The events that led to the latest crisis were sparked only a few days after Donald Trump’s visit to Riyadh. The rapport de force in this crisis seems to be decidedly against Qatar. Especially since Donald Trump has publicly supported the countries that have severed their ties with Doha. On June 6, he wrote on Twitter: “So good to see the Saudi Arabia visit with the King and 50 countries already paying off. They said they would take a hard line on funding terrorism, and all reference was pointing to Qatar. Perhaps this will be beginning of the end to the horror of terrorism”. Doha has a few allies. Iran has said it is prepared to supply the basic foodstuffs that Qatar is beginning to lack as a result of the embargo. Turkey has already sent such foodstuffs to Doha and its President, Recep Tayeb Erdogan, stated: “I want to say clearly that we don’t find the sanctions that have started to be imposed on Qatar correct”. Erdogan ensured that his country “will not allow Qatar to be beaten up”. Commenting on the accusations against the Qataris’ support for terrorism, he said: “I have known them for 15 years. If such a thing existed, I would be the first President to oppose them. But I have not seen this. There is a different game being played here”, said Erdogan.

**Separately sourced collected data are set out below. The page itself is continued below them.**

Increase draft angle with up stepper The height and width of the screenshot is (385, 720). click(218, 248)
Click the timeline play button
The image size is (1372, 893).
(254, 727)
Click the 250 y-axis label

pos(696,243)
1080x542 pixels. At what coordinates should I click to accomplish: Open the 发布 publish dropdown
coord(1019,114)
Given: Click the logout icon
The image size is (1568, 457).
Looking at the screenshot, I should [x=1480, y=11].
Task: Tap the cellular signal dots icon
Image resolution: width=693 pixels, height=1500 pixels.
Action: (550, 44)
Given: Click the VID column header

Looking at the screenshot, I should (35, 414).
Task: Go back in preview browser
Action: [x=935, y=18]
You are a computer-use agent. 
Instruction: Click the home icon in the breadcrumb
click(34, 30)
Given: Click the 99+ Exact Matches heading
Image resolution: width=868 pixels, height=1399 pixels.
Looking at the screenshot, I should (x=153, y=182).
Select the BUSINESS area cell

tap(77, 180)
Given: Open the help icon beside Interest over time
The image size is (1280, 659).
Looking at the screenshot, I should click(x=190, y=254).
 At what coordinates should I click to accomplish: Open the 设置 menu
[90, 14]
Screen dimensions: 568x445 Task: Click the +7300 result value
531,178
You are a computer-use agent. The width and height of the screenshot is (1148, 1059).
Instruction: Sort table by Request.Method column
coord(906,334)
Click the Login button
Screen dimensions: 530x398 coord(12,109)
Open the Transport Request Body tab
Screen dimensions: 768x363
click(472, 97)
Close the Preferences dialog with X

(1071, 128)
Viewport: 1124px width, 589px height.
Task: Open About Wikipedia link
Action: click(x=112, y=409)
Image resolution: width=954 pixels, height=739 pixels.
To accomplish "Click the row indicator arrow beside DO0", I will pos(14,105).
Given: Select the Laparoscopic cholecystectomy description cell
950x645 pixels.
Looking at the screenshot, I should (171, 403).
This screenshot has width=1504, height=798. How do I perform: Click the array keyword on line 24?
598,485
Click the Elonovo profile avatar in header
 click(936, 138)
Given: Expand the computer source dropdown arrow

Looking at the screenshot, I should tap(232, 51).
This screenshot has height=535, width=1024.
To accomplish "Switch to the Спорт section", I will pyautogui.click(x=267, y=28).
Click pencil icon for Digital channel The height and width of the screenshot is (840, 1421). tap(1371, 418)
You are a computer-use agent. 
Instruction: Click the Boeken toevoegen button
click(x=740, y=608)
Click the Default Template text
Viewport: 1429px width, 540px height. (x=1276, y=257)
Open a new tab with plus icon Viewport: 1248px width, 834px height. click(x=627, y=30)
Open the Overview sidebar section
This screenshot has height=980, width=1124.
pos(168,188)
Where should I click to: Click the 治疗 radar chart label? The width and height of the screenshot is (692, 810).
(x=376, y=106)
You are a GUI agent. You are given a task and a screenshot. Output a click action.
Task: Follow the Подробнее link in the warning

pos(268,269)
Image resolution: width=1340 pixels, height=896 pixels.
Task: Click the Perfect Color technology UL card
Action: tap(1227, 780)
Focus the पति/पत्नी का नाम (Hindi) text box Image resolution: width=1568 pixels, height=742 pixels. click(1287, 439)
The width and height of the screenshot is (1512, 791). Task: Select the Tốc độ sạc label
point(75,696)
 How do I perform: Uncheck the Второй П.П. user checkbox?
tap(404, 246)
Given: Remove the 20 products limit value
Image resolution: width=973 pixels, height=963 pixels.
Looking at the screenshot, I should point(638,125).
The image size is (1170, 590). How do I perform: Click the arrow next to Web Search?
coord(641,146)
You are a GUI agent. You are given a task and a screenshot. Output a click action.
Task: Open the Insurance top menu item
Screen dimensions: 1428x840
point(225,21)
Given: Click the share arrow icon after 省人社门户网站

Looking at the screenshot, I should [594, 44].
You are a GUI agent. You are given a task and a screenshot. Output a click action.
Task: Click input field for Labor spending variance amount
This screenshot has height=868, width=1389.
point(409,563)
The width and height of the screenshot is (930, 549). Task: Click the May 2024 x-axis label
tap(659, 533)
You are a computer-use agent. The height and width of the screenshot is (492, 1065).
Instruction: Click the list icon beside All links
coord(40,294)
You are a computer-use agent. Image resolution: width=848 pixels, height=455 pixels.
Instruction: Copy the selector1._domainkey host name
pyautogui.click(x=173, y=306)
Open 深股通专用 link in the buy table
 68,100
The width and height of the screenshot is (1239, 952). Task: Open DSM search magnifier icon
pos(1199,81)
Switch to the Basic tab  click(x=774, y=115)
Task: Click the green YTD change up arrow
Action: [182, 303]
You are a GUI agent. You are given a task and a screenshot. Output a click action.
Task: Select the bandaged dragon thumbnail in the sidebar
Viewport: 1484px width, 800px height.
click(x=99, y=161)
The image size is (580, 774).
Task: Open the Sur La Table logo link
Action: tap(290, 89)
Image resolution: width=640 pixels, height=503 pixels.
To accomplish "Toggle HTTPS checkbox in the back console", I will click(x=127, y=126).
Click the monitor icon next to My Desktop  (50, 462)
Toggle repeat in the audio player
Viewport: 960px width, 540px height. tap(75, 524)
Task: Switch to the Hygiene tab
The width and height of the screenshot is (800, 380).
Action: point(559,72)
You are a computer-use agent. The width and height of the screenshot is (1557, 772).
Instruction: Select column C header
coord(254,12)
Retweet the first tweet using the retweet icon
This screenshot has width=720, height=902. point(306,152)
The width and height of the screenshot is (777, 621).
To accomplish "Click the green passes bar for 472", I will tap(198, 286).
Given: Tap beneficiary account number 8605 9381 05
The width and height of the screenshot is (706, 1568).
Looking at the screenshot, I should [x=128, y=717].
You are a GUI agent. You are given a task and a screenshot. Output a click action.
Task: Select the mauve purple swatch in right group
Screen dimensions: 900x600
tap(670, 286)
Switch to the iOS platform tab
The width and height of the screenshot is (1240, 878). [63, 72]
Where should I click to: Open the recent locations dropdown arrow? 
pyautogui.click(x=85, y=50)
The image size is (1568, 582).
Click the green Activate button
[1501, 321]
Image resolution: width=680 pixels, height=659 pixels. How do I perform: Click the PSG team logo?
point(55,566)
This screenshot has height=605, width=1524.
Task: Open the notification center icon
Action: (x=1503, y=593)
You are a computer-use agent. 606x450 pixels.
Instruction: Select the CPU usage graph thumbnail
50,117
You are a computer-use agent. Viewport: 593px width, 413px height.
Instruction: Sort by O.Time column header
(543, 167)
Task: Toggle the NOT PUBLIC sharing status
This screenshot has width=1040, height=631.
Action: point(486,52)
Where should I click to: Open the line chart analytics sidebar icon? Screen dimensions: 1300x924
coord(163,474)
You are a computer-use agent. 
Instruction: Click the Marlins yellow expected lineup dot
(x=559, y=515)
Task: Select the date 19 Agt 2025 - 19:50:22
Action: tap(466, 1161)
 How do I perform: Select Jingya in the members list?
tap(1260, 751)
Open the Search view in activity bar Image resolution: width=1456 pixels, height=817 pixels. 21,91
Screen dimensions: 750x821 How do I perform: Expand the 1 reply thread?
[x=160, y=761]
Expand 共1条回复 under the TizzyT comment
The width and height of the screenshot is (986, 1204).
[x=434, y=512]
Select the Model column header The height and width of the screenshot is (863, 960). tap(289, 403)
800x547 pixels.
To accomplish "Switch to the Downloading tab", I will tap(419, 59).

The Turkish President made this statement after playing host to the Iranian Foreign Affairs Minister, on June 7, in Ankara. Almost simultaneously, the Turkish Parliament ratified an agreement with Qatar that had been signed in April 2016 and which provides for the extension of Turkish military presence for up to 3,000 troops on the peninsula. There are some 150 Turkish soldiers stationed in Qatar at present. The accord also incorporates plans to train the local Qatari police force. 11,000 US soldiers that form part of Centcom are also stationed in Qatar: their base, at Udeid, is notably used for US drones and warplanes that operate in Iraq and Syria, and which patrol the entire region.

The question now is how far the Saudi coalition will go in this crisis: will it make do with possible commitments from Qatar (which might promise to play a low profile and cease ‘going it alone’ around the region, waiting until the storm passes)? Will it go as far as to try to overturn the Emir Tamim and replace him with a leader that would be more obedient to the coalition? Who is targeted in the end? Qatar only or Iran too, which would become the next target of the policy advocated by Donald Trump? While President Hassan Rouhani, who was re-elected a few hours before Trump’s arrival in Riyadh, is looking to avoid a confrontation (his Foreign Affairs Minister advocates “dialogue” to resolve the Qatari crisis), the Iranian Conservatives would not be opposed to seeing the situation continue to escalate. They thus immediately accused Saudi Arabia of fomenting the two deadly attacks on Iran, on June 7, and which were claimed by Daesh.

What will the impact be on Qatari hydrocarbon exports?

Qatar is a medium-sized oil producer: 600,000 b/d of crude oil and 700,000 b/d of condensate. On the other hand, it is the undisputed leader of the international LNG trade. With 79.6 million tons in 2016, it ensured 30% of the world’s LNG exports. The embargo decreed by Saudi Arabia, Bahrain and Abu Dhabi only affects bilateral ties. Strictly speaking, it is therefore not a real blockade. Qatar is continuing to export its oil and LNG. The Qatari oil can be replaced on the market, where supply is abundant, but a halt in Qatari LNG exports would have dire consequences. It would initially trigger a leap in spot prices, then if it were to last, provoke supply shortages in Asia at first, then in Europe, too. Egypt, which took sides with Saudi Arabia in this crisis, controls the passage of Qatari methane carriers that supply Europe with LNG. A ban against using the Suez Canal, or even the simple annulment of the 30% discount granted to Qatari methane carriers for transit via this maritime route, would have immediate consequences on supplies to Europe. For the time being, only the delivery of Qatari LNG to the UAE (around 1 million tons/annum) is affected by this crisis: it has been replaced by LNG from other sources. The supply of Qatari gas via gasline (Dolphin) continues, at the rate of 2.2 bcf/d. It is the hot season and electricity demand is at its peak in all of the region’s countries.